Whether one calls it a sales proposition, a value proposition, or a positioning statement every product or service must develop a statement that expresses its reason for being.
If you can’t define what it is about your product or service that differentiates it from the alternatives, can’t express strong enough benefits that will be delivered to the purchaser that they are willing to forego what they are currently doing and pay you worthwhile money to purchase your offering, then you don’t have a commercially viable offering.
Historically when advertising agencies, instead of being merely space salespeople, took on the task of filling the space with advertising, they often found their clients briefing was poor. So it was that marketing as a discipline grew up in the ad agencies, and it was the ad agencies that lead the way in developing the sales/value propositions.
Grey Advertising, the largest agency in New York, with clients like General Foods, Procter & Gamble, and Uncle Bens was one of the leaders with their Brand Character methodology. So I learnt the Grey method, and have used it ever since for whatever product or service I am working on, consumer or B2B, because of its power and simplicity.
It can even be used to pre-test the strength and commercial viability of an idea for a product or service by assuming that it is already fully developed and works.
So why should someone buy what you have developed, or as the Grey Brand Character positioning statement puts it so succinctly:
Why are you believably better?
We use the following format to test the “why”.
| OURS is better than the |
|
| competition i.e. |
what does OURS replace? |
|
| for the target i.e. |
who is going to buy OURS? |
|
| because i.e. |
what benefits does OURS deliver to the target?
what needs does OURS satisfy? |
|
| as a result of i.e. |
the reasons why OURS is better? |
|
Defining the market
Since there are always more needs than there are resources, more hopes than can be matched with reality, and more expectations than can be met, there is always something to be foregone if the NEW is to be purchased (or economics wouldn’t exist).

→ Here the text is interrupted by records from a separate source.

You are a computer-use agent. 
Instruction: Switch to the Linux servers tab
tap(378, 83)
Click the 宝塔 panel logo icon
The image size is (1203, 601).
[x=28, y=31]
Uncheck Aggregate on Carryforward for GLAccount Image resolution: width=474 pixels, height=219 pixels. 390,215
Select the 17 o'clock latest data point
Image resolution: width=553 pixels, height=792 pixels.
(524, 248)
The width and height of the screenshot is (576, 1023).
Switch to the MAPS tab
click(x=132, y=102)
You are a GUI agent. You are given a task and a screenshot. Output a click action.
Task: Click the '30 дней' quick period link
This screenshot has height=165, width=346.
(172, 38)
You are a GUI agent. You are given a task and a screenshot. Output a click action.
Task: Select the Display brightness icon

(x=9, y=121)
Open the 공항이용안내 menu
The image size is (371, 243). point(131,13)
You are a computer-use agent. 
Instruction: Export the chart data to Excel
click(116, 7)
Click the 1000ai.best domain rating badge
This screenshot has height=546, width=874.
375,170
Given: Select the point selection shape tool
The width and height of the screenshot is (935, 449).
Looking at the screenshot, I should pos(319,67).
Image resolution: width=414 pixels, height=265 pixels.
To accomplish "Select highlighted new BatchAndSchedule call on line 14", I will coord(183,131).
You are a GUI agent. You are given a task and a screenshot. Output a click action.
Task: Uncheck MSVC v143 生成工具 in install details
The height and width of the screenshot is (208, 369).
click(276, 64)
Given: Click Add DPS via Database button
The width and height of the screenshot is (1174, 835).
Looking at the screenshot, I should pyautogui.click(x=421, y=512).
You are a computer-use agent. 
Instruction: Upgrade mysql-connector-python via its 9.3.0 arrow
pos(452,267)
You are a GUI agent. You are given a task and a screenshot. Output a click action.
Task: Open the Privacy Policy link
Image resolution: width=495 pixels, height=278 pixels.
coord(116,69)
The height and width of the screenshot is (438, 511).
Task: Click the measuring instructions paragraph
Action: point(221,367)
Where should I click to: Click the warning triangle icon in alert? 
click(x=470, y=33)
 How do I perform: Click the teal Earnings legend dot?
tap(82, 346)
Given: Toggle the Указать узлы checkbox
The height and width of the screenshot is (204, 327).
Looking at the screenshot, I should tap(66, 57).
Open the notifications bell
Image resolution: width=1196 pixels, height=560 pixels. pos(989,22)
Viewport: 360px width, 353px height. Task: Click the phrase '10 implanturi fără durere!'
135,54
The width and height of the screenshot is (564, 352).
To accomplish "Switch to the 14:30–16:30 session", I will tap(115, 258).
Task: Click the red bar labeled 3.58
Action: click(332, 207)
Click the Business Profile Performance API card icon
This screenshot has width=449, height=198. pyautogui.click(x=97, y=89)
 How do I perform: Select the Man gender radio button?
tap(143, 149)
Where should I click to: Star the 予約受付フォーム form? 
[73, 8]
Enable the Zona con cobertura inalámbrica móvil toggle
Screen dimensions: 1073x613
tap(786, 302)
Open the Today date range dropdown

So to begin markets need to be defined very widely or else we may fail to appreciate the true competition.
Defining the target
Is very rarely everybody, and always much harder to define than it first appears. The aim here is to define the target as narrowly as is possible taking into account psychographic as well as demographic factors as one moves from the widely defined competition to the narrowly defined niche we may want to occupy.